Get HTML markup in different forms

This demonstration shows how to open input document, convert it to intermediate EditableDocument, and get HTML markup in different forms depending on client requirements.

Preparations

When input document is loaded into Editor class and opened for edit by transforming to the intermediate EditableDocument class, it is possible to generate and get HTML markup in different forms.
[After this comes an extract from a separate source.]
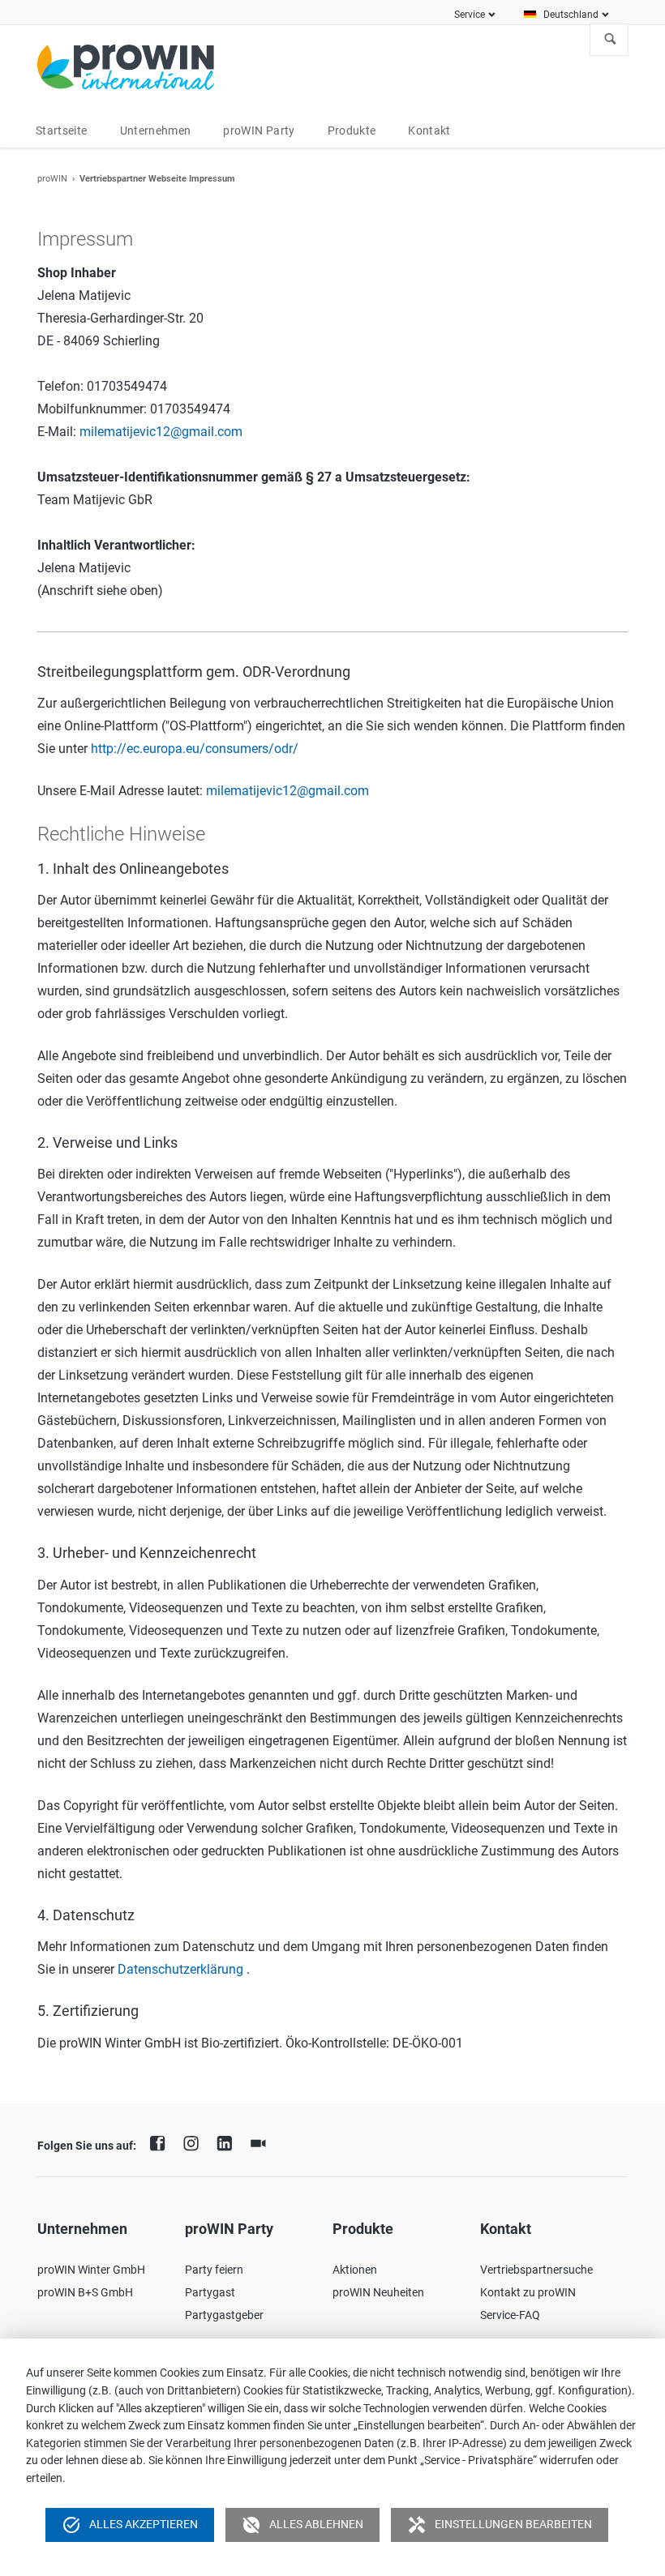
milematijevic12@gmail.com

Code below shows all variations of such procedure.

First of all user needs to load document into Editor class and open it for editing, what is demonstrated in the code below.
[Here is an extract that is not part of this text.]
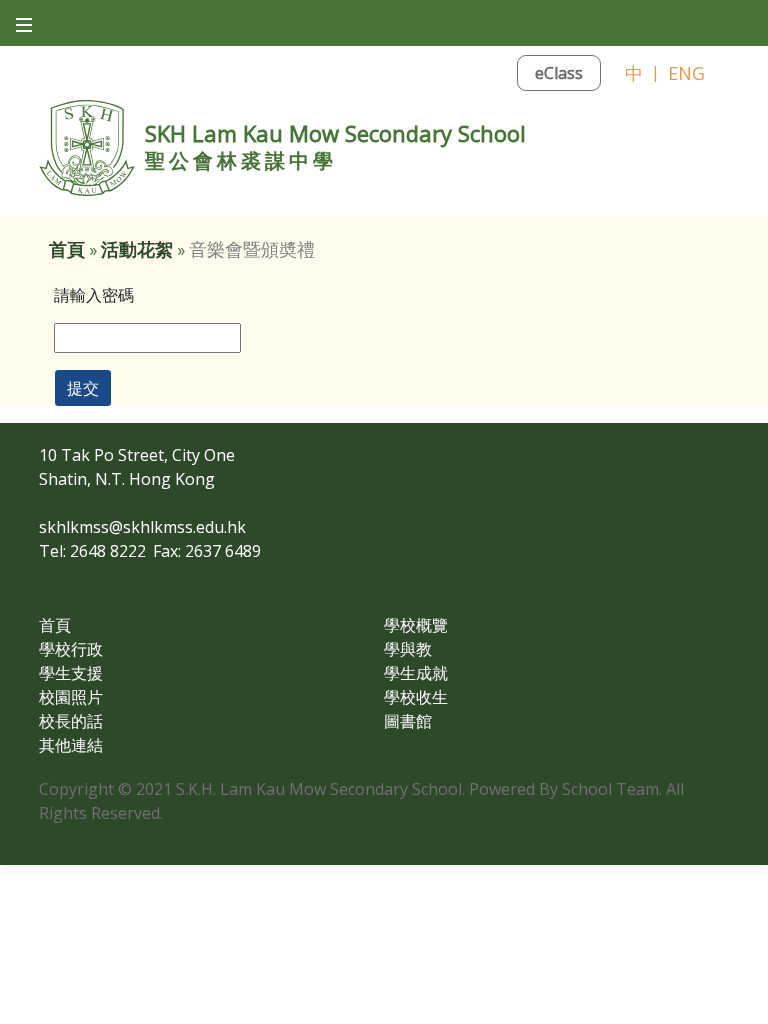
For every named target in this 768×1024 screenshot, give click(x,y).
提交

string inputFilePath = "C:\\input_path\\document.docx"; //path to some document
WordProcessingLoadOptions loadOptions = new WordProcessingLoadOptions();
Editor editor = new Editor(inputFilePath, delegate { return loadOptions; }); //passing path and load options (via delegate) to the constructor
EditableDocument document = editor.Edit(new WordProcessingEditOptions()); //opening document for editing with format-specific edit options

Piece of code above has prepared a ready-to-use instance of EditableDocument class, that contains the original document in its own intermediate format and is able to generate HTML markup in different forms.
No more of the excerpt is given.